There Nethöfel received his doctorate in 1982 on the basis of a systematic-theological work carried out by Eberhard Wölfel ("Structures of existential interpretation: Rudolf Bultmann's Johanneskommentar in Wechsel theological paradigms"). With " Moral Theology after the Council : People, Programs, Positions" followed in 1985 the habilitation in the subject of systematic theology . After teaching positions in Kiel, Frankfurt am Main and Hamburg , Nethöfel was appointed associate professor in 1990.

From 1991 teaching positions at the University of Rostock , where Nethöfel founded the "Institute for Economic and Social Ethics" (later: "Johann Heinrich von Thünen Institute for Economic and Social Ethics"). Since 1993 Nethöfel was Professor of Social Ethics at the Philipps University of Marburg, where he founded the "Institute for Economic and Social Ethics at the Philipps University of Marburg eV" in 1997 as a sister institute.

Theological Hermeneutics - Protestant Social Ethics

The main characteristic of Nethöfel's theology is to take seriously the mutual challenge of current social developments and Christian faith in a reformatory escalation and to deal with it constructively and critically. Taking up structuralist and system-theoretical arguments, fundamental theological hermeneutics (as preferential internal reflection) and social ethics (as extrinsic probation), armed with such methodological instruments and oriented towards emerging fields of action and problem areas, the state of the art in science , technology and economics meet.

With the respective focus on hermeneutics (in understanding) and social ethics (in orientation counseling), Nethöfel wants to seize the change from the main media concept of the Gutenberg galaxy to information and communication technologies not only as cultural waste, but as an opportunity for new communication channels. Even in the more recent field of nanotechnology and converging technologies , Nethöfel's view is shaped by the search for the new and the creative potential of this development. At the same time, he brings theological interpretations of the world and the way of life into play as a critical limit to all attempts to make technology absolute as a definition of meaning. Nethöfel strives to make (theological) ethics fruitful as a critical and constructive element in organizational, economic and technological innovation processes . Nethöfel's concept of theological ethics is therefore consistently characterized by its pronounced application orientation.

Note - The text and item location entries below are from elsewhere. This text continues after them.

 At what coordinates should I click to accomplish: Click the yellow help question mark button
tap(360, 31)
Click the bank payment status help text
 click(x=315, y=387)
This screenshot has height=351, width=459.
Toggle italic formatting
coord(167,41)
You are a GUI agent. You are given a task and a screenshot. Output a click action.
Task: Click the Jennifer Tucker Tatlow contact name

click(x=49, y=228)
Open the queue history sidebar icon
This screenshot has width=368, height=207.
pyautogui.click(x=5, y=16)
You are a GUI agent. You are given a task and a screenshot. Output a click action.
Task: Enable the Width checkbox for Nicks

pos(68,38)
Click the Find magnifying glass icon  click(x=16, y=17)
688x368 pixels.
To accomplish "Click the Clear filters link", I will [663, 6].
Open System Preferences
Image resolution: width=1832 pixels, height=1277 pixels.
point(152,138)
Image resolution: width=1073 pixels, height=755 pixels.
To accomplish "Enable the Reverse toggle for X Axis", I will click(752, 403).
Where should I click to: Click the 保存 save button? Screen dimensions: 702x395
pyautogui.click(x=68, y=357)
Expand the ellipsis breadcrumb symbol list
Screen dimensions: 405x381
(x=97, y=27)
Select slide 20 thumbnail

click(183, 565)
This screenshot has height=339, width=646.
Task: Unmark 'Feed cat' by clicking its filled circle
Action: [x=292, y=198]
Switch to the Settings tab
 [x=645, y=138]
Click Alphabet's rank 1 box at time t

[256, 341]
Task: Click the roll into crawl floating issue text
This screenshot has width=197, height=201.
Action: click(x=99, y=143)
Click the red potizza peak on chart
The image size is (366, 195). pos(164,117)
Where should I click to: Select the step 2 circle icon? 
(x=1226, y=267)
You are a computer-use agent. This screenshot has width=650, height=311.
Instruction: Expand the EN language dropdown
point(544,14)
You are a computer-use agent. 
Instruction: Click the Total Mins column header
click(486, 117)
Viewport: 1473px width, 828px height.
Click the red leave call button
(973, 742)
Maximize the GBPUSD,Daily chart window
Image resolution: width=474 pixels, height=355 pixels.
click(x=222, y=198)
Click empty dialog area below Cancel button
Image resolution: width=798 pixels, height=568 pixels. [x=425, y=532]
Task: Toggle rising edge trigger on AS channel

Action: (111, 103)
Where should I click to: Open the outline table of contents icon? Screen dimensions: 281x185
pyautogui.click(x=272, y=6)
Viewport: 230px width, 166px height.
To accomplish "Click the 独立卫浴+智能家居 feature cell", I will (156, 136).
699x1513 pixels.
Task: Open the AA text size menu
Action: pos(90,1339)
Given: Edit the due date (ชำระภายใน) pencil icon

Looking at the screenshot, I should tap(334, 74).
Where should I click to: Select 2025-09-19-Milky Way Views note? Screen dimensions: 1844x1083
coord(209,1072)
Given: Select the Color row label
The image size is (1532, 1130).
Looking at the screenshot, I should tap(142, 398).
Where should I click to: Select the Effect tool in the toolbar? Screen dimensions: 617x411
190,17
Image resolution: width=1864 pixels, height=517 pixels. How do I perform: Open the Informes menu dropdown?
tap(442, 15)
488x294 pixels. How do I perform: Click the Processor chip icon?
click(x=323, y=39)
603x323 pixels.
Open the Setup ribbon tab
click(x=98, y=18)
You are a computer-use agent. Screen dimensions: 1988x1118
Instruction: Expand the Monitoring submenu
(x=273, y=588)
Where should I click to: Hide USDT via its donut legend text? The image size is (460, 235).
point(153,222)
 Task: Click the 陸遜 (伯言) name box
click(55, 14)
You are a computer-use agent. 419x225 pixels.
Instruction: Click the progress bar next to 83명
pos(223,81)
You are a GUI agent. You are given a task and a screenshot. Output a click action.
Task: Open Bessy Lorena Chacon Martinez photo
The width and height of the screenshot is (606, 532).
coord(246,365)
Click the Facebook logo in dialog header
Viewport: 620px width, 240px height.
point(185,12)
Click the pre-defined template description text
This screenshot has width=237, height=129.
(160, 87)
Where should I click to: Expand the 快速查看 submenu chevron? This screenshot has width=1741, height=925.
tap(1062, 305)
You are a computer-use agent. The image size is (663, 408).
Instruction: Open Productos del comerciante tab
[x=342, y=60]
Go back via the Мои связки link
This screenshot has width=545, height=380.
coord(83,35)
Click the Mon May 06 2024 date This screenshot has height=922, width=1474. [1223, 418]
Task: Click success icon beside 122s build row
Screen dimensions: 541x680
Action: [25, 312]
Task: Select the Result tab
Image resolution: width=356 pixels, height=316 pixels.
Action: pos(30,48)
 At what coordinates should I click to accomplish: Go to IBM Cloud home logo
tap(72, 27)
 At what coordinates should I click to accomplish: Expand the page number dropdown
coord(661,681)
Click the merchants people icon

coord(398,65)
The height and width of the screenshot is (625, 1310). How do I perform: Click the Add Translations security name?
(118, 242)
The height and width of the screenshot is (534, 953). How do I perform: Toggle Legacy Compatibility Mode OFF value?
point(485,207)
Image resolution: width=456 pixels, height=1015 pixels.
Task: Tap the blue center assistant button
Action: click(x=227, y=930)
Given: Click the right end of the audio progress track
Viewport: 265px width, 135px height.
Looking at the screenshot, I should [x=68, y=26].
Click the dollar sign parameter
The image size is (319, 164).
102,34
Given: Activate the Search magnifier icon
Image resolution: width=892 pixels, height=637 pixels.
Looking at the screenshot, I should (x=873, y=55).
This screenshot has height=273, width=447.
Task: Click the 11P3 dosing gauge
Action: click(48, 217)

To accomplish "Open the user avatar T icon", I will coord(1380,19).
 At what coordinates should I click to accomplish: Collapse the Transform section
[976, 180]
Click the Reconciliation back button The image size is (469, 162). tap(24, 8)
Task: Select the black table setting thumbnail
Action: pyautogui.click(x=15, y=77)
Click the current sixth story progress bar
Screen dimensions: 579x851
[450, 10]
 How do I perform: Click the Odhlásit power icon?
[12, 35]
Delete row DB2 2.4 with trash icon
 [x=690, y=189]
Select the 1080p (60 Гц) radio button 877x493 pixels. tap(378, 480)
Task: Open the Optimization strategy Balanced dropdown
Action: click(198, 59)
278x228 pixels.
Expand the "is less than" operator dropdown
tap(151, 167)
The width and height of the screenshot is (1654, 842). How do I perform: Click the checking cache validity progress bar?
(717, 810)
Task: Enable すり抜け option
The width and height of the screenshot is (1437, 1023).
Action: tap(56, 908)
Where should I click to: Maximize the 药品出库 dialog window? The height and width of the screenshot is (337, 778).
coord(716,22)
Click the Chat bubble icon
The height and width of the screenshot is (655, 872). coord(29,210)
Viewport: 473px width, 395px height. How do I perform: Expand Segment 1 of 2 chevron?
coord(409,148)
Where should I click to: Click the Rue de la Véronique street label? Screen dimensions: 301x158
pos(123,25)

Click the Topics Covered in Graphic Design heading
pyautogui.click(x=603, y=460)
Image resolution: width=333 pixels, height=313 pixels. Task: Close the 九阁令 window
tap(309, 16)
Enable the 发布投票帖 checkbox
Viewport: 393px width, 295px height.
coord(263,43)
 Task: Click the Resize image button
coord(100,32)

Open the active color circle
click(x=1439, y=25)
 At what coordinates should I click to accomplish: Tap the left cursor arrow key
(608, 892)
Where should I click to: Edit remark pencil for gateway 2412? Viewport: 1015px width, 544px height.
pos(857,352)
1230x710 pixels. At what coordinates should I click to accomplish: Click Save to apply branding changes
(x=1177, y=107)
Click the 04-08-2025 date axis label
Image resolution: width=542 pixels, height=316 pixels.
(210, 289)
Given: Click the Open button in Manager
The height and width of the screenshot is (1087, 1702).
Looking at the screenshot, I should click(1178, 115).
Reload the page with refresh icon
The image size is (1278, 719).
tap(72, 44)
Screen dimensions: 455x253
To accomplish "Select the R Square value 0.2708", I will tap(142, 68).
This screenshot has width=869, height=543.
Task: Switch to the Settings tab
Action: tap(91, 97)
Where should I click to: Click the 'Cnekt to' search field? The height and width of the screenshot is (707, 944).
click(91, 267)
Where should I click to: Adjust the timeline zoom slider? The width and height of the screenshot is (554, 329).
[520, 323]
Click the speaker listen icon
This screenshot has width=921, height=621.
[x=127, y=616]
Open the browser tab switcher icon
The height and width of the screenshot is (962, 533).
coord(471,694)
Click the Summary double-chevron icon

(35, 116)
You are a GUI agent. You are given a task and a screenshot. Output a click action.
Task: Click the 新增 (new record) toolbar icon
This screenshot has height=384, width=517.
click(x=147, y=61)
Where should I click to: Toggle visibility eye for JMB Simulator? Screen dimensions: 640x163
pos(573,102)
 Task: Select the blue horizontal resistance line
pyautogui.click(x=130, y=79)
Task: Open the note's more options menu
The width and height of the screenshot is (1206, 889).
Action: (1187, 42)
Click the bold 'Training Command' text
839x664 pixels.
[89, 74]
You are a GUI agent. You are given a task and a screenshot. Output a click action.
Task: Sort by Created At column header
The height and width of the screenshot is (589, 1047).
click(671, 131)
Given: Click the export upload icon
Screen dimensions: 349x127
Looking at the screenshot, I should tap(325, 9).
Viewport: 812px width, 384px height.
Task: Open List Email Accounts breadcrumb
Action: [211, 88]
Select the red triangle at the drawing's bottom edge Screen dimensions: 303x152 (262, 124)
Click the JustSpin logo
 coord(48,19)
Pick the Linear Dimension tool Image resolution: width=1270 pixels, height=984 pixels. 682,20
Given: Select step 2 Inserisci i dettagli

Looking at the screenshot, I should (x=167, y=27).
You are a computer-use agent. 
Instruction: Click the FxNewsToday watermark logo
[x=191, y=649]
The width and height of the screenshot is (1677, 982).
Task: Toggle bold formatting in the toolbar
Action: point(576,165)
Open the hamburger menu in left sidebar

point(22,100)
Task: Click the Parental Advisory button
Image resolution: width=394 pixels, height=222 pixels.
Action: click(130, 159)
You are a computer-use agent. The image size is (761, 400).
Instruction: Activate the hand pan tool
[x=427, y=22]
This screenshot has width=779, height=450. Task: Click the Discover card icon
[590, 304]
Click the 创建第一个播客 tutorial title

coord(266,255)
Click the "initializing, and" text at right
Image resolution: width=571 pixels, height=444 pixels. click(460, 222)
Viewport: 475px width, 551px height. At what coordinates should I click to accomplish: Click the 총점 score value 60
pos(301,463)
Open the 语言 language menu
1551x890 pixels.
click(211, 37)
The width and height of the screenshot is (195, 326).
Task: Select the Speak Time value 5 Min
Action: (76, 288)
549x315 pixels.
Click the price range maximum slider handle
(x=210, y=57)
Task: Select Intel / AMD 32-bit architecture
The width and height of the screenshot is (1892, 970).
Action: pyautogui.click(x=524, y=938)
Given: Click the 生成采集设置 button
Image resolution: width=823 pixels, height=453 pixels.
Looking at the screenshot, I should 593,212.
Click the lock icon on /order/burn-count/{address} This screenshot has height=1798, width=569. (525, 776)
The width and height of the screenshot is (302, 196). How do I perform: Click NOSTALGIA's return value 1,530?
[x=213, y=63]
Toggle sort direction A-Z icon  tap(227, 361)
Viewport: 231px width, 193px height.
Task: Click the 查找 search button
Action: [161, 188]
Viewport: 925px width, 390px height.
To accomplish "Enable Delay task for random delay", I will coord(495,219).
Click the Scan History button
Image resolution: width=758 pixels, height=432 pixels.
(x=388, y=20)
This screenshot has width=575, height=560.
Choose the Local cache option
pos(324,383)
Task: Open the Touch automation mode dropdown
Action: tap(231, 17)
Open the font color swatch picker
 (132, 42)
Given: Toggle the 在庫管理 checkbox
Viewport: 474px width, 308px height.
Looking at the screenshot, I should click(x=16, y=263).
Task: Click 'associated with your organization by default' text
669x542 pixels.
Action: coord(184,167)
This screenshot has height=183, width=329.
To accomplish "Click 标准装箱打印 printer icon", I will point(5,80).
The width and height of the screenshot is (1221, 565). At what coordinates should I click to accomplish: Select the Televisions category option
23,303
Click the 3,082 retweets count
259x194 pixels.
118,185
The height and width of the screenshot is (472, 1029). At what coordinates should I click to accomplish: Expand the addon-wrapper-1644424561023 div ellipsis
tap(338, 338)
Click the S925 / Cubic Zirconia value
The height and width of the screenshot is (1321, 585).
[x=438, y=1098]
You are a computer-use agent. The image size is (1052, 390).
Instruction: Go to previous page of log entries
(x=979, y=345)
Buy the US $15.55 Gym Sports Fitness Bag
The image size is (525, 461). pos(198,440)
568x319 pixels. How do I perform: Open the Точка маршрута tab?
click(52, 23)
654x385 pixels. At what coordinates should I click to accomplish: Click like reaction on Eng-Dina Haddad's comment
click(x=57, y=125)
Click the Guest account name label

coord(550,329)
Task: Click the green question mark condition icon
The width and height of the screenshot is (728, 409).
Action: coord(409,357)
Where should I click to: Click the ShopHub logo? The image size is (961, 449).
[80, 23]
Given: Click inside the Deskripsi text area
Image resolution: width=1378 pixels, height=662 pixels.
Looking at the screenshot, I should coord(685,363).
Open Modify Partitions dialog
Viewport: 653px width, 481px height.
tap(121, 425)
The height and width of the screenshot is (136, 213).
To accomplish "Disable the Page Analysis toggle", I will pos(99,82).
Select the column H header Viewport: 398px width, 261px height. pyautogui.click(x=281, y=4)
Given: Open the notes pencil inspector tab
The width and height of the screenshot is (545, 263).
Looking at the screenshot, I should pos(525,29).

Despite all the willingness to take the transformations of social communication through new technologies and media seriously, Nethöfel sees in face-to-face communication how it distinguishes the churches - also beyond the need to face the new challenges , almost a unique selling point of the traditional Christian community in postmodernism . The need to open up new fields of work must not, in return, lead to the old ones being neglected. But this also requires an openness to turn to new and, according to Nethöfel, this means: more adequate forms of communication .

Against the background of trinity theological grounds, Nethöfel's theology presents itself primarily as a theology of creation which, in theory and practice, unfolds the axiom of Christian faith: "The word became flesh." (Jn 1:14)

Works (selection)

  • Structures of existential interpretation: Bultmann's commentary on John in alternation of theological paradigms , Göttingen 1983.
  • Theological Hermeneutics in Postmodernism , in: New Journal for Systematic Theology 29, 1987, pp. 210–227.
  • Creatio, Creatur, Creativitas. In the field of tension between creation theory and creativity research , in: Berliner Theologische Zeitschrift 5, 1988, pp. 68–84.
  • Theological hermeneutics. From Myth to the Media, Neukirchen Contributions to Systematic Theology , Vol. 9, Neukirchen-Vluyn 1992.
  • Ethics between media and powers. Theological orientation in the transition to the service and information society , Neukirchen-Vluyn 1999.
  • Christian orientation in a networked world , Neukirchen-Vluyn, 2001.
  • together with Klaus-Dieter Grunwald: Strategic Church Reform , Glashütten 2007.
  • together with Gerhard Regenthal: Profiling Christian Identity. Corporate Identity in the Church , Hamburg 2007.
  • together with Stefan Bölts: Departure to the region. Church reform between forced merger and distinguished neighborhood , Hamburg 2008.